Victoria marathon countdown: 33 days and many miles to go
With less than five weeks now before the Victoria marathon, my training continues in my usual good day/ bad day kind of way. I continue to waiver and second-guess myself. Do I keep pushing and planning for a sub-5 hour time, or do I decide to go out with the start-before-dawn crowd — to slow down, simply enjoy the experience, and shoot a lot of photos along the way?
After this past Sunday’s strong 18.43 mile run, I’m leaning again toward giving it everything I have to give it on race day… and gambling that what I have to give that day is good enough to beat the finish line deadline.

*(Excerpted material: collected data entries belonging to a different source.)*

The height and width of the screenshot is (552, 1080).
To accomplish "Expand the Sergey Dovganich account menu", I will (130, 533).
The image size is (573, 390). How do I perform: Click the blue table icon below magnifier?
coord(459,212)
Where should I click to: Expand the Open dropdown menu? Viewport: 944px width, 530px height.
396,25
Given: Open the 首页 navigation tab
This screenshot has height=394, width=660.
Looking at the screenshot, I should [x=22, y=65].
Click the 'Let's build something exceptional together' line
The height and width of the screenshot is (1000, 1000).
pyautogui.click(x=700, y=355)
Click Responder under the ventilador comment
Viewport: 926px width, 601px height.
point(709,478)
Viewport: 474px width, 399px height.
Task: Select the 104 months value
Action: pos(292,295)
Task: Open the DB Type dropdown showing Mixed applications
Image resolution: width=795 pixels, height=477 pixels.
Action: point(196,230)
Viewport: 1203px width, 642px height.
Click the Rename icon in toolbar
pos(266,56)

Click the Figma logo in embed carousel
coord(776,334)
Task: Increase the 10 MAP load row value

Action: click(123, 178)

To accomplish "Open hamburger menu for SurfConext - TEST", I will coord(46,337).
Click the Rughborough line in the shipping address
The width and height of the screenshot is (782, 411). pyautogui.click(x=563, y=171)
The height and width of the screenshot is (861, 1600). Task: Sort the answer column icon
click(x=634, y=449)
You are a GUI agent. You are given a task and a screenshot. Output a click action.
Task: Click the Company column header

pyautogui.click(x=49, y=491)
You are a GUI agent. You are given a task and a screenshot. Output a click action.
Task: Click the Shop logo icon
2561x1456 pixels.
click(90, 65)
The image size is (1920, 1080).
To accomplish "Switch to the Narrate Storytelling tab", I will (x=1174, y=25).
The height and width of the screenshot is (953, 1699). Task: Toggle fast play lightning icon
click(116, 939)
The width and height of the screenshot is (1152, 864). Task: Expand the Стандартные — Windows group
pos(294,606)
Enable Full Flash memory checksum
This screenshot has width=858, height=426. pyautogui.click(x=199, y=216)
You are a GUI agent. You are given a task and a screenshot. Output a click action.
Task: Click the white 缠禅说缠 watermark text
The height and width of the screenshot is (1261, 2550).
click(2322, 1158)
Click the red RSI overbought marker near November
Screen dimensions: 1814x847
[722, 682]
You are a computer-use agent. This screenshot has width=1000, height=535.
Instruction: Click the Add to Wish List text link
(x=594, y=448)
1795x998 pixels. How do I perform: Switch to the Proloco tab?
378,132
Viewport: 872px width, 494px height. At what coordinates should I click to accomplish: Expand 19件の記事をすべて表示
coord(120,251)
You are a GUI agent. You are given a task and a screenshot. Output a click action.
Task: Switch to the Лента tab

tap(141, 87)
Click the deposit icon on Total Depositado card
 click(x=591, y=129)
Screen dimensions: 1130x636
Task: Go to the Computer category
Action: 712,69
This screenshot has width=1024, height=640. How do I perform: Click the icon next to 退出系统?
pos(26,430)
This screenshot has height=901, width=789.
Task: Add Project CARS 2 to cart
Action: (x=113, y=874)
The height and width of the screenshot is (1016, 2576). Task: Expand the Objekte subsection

My biggest struggle with the really long runs has been heat. I define a “hot” day as anything over 65 degrees. I know, I know — I’m a spoiled Pacific Northwesterner. But I really work hard out there in the later miles on a warm sunny day. Lately, therefore, I have returned to running along the waterfront. This time of year it is usually foggy along the strait, even on those days when a mile away it’s too warm to think about running. The waterfront section of the trail is only five miles long, so I do multiple out-and-back legs from the car. I’m seeing the same section of trail over and over and over again, but at least it’s relatively cool out there. In addition, I see the usual scenic distractions — harbor seals, various waterbirds, and the occasional family of deer keeping pace with me on the trail. When I need a little more direct inspiration, I can look north across the water toward Victoria, and I can visualize those final miles along their waterfront.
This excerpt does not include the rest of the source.